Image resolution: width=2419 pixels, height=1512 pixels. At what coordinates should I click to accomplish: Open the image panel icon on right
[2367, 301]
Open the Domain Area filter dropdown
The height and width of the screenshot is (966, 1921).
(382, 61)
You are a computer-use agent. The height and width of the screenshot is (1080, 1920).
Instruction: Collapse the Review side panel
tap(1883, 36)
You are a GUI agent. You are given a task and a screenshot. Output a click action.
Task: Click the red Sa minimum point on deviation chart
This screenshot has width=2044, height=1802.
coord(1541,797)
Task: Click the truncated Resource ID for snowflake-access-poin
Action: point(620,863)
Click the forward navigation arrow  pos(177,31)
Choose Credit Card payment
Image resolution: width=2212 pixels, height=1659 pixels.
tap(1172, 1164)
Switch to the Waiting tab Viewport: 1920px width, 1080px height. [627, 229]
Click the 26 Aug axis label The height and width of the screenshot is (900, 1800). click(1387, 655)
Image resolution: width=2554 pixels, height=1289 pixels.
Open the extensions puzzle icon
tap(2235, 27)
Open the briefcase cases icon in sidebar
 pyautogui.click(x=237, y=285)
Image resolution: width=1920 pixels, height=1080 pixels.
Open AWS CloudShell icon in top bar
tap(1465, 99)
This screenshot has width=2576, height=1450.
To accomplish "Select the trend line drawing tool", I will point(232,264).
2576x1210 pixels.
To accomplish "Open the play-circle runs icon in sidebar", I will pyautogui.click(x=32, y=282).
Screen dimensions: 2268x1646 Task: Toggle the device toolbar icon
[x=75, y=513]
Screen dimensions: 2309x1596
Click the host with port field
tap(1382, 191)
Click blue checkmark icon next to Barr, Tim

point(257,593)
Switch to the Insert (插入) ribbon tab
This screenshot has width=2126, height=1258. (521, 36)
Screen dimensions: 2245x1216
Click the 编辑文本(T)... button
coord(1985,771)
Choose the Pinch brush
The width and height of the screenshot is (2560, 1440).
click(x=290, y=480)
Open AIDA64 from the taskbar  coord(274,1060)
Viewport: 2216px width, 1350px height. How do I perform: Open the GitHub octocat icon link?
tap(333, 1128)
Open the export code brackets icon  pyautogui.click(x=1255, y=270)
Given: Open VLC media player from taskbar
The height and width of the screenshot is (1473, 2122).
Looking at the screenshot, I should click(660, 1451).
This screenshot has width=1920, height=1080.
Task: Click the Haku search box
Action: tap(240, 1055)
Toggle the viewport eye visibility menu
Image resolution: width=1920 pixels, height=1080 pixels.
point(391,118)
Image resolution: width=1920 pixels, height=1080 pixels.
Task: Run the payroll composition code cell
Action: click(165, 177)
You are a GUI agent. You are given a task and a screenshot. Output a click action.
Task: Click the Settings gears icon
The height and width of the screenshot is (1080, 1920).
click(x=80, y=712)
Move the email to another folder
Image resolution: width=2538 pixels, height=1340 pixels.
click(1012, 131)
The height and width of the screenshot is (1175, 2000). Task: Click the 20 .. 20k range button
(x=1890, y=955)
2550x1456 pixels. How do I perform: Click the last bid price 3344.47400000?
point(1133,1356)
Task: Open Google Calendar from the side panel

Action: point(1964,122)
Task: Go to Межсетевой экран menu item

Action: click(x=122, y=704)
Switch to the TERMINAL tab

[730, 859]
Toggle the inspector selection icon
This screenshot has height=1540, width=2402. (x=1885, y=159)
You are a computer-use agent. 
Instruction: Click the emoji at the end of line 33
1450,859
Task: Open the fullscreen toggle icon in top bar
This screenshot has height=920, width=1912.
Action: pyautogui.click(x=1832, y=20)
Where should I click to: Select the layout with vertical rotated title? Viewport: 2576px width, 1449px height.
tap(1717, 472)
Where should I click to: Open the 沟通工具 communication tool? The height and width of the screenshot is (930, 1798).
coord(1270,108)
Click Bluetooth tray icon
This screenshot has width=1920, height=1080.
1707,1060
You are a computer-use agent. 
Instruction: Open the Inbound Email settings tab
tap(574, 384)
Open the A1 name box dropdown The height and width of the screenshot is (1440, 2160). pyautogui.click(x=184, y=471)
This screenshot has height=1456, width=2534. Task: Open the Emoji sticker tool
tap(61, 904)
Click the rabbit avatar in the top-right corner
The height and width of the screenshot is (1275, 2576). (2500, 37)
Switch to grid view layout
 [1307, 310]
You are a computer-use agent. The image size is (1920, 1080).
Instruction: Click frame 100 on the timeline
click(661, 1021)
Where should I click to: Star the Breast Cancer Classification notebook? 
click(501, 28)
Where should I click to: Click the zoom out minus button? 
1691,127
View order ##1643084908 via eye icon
•••••
**TASK DETAILS:** Your task is to set down all of the entries exactly as they appear.

**ANSWER SECTION:**
Image resolution: width=2419 pixels, height=1512 pixels. At what coordinates should I click to accomplish: Open the image panel icon on right
[2367, 301]
Open the Domain Area filter dropdown
The height and width of the screenshot is (966, 1921).
(382, 61)
You are a computer-use agent. The height and width of the screenshot is (1080, 1920).
Instruction: Collapse the Review side panel
tap(1883, 36)
You are a GUI agent. You are given a task and a screenshot. Output a click action.
Task: Click the red Sa minimum point on deviation chart
This screenshot has width=2044, height=1802.
coord(1541,797)
Task: Click the truncated Resource ID for snowflake-access-poin
Action: point(620,863)
Click the forward navigation arrow  pos(177,31)
Choose Credit Card payment
Image resolution: width=2212 pixels, height=1659 pixels.
tap(1172, 1164)
Switch to the Waiting tab Viewport: 1920px width, 1080px height. [627, 229]
Click the 26 Aug axis label The height and width of the screenshot is (900, 1800). click(1387, 655)
Image resolution: width=2554 pixels, height=1289 pixels.
Open the extensions puzzle icon
tap(2235, 27)
Open the briefcase cases icon in sidebar
 pyautogui.click(x=237, y=285)
Image resolution: width=1920 pixels, height=1080 pixels.
Open AWS CloudShell icon in top bar
tap(1465, 99)
This screenshot has width=2576, height=1450.
To accomplish "Select the trend line drawing tool", I will point(232,264).
2576x1210 pixels.
To accomplish "Open the play-circle runs icon in sidebar", I will pyautogui.click(x=32, y=282).
Screen dimensions: 2268x1646 Task: Toggle the device toolbar icon
[x=75, y=513]
Screen dimensions: 2309x1596
Click the host with port field
tap(1382, 191)
Click blue checkmark icon next to Barr, Tim

point(257,593)
Switch to the Insert (插入) ribbon tab
This screenshot has width=2126, height=1258. (521, 36)
Screen dimensions: 2245x1216
Click the 编辑文本(T)... button
coord(1985,771)
Choose the Pinch brush
The width and height of the screenshot is (2560, 1440).
click(x=290, y=480)
Open AIDA64 from the taskbar  coord(274,1060)
Viewport: 2216px width, 1350px height. How do I perform: Open the GitHub octocat icon link?
tap(333, 1128)
Open the export code brackets icon  pyautogui.click(x=1255, y=270)
Given: Open VLC media player from taskbar
The height and width of the screenshot is (1473, 2122).
Looking at the screenshot, I should click(660, 1451).
This screenshot has width=1920, height=1080.
Task: Click the Haku search box
Action: tap(240, 1055)
Toggle the viewport eye visibility menu
Image resolution: width=1920 pixels, height=1080 pixels.
point(391,118)
Image resolution: width=1920 pixels, height=1080 pixels.
Task: Run the payroll composition code cell
Action: click(165, 177)
You are a GUI agent. You are given a task and a screenshot. Output a click action.
Task: Click the Settings gears icon
The height and width of the screenshot is (1080, 1920).
click(x=80, y=712)
Move the email to another folder
Image resolution: width=2538 pixels, height=1340 pixels.
click(1012, 131)
The height and width of the screenshot is (1175, 2000). Task: Click the 20 .. 20k range button
(x=1890, y=955)
2550x1456 pixels. How do I perform: Click the last bid price 3344.47400000?
point(1133,1356)
Task: Open Google Calendar from the side panel

Action: point(1964,122)
Task: Go to Межсетевой экран menu item

Action: click(x=122, y=704)
Switch to the TERMINAL tab

[730, 859]
Toggle the inspector selection icon
This screenshot has height=1540, width=2402. (x=1885, y=159)
You are a computer-use agent. 
Instruction: Click the emoji at the end of line 33
1450,859
Task: Open the fullscreen toggle icon in top bar
This screenshot has height=920, width=1912.
Action: pyautogui.click(x=1832, y=20)
Where should I click to: Select the layout with vertical rotated title? Viewport: 2576px width, 1449px height.
tap(1717, 472)
Where should I click to: Open the 沟通工具 communication tool? The height and width of the screenshot is (930, 1798).
coord(1270,108)
Click Bluetooth tray icon
This screenshot has width=1920, height=1080.
1707,1060
You are a computer-use agent. 
Instruction: Open the Inbound Email settings tab
tap(574, 384)
Open the A1 name box dropdown The height and width of the screenshot is (1440, 2160). pyautogui.click(x=184, y=471)
This screenshot has height=1456, width=2534. Task: Open the Emoji sticker tool
tap(61, 904)
Click the rabbit avatar in the top-right corner
The height and width of the screenshot is (1275, 2576). (2500, 37)
Switch to grid view layout
 [1307, 310]
You are a computer-use agent. The image size is (1920, 1080).
Instruction: Click frame 100 on the timeline
click(661, 1021)
Where should I click to: Star the Breast Cancer Classification notebook? 
click(501, 28)
Where should I click to: Click the zoom out minus button? 
1691,127
View order ##1643084908 via eye icon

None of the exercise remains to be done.